Teardown 6 — Notion: everything is a block
Hard problem: one tool to be docs, wiki, database, and tasks, without drowning a blank-canvas user. Obvious solution: "everything is a block." Type "/" and snap bricks together. Co-founder Ivan Zhao calls it "LEGO for software." Principle: one powerful conceptual model (the block) hiding a flexible engine.
Teardown 7 — IKEA: wordless instructions
Hard problem: one assembly manual must work in dozens of languages. Obvious solution: drop words entirely — the stick-figure "IKEA man," arrows, and numbered pictures show rather than tell. Principle: visual signifiers (Norman) carry meaning without language. Text would need translating into around 35 versions per update, inviting mistranslation; wordless is one global, cheaper, lower-error artifact. IKEA's two stated rules: clarity (each step instantly understood) and continuity (a predictable flow between steps).

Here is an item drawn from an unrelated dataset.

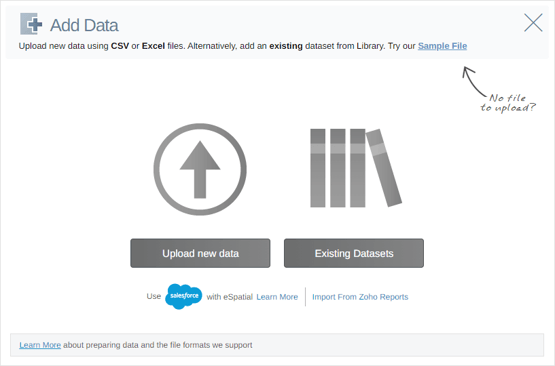Choose the Existing Datasets button

[354, 253]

Teardown 8 — ATM & checkout: convention as obviousness
Hard problem: a stranger must complete a multi-step transaction under stress, with no training. Obvious solution: conventional, standardized flows: insert card → enter PIN → choose amount → take cash; or a checkout with a visible progress bar, one clear primary action per screen, saved address and card defaults, and confirmation at each step. Principle: convention and consistency — match the user's existing mental model so the next step is always obvious.
Good checkout (obvious) Broken checkout (hidden steps)

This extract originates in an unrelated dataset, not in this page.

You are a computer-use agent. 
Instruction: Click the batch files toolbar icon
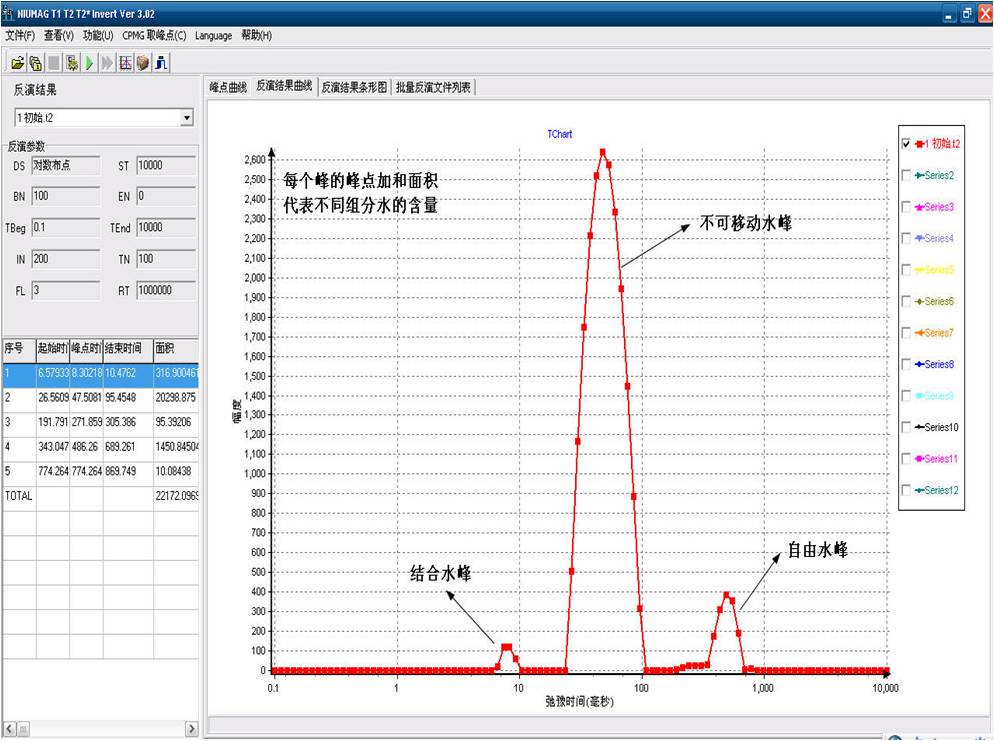(36, 63)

[Cart] -> [Pay] -> Done [Cart] -> [Create account?!]
| progress bar shown | surprise shipping fee
| saved card default | no progress shown
v v
one click, confident confused, abandons cart
The map at a glance
| Product | Hard problem | Obvious solution | Principle |
|---|---|---|---|
| Google Search | Rank billions of pages | One blank box + button | Minimalism; Hick's Law |
| Apple / iPhone | Pocket computer, no manual | Touch/pinch/swipe the thing | Direct manipulation; affordances |
| Stripe | Payments took weeks | "7 lines of code," great docs | Developer empathy; defaults; fewer steps |
| Superhuman | Email is slow & heavy | Sub-100ms keyboard + onboarding | JTBD ("feel fast"); concierge |
| Linear | Trackers bloat & slow | Opinionated, keyboard-first | Strong defaults; remove choices |
| Notion | One tool for everything | "Everything is a block" + templates | Clear model; friendly empty states |
| IKEA | One manual, every language | Wordless illustrations | Visual signifiers; clarity + continuity |
| ATM / Checkout | Stranger completes a transaction | Conventional steps, defaults | Convention; feedback; remove steps |
Notice how each teardown runs the same recipe. Google hides a ranking system behind a box (model + remove choices). The iPhone shows the object and reacts instantly (model + feedback). Stripe and Linear decide for you (defaults + remove steps). Superhuman obsesses over sub-100ms responses (feedback) tied to a single job. Notion gives one model but rescues it with templates (defaults). IKEA and the ATM lean on signifiers and convention so no words are needed at all.
Key takeaways
- The same four-step recipe powers every great product: clear conceptual model, strong defaults, constant feedback, fewer steps and choices.
- "Obvious" means the designer absorbed the complexity — it did not vanish, it moved off the user's shoulders.
- Keep affordance (the possible action) separate from signifier (the perceivable cue that reveals it).
- Hick's Law rewards fewer choices; direct manipulation rewards instant, reversible, visible feedback; JTBD reframes the real problem you are solving.
- Flexibility (Notion) is only friendly when defaults, templates, and good empty states guide the first step — the same rule applies to your own loading, empty, and error states.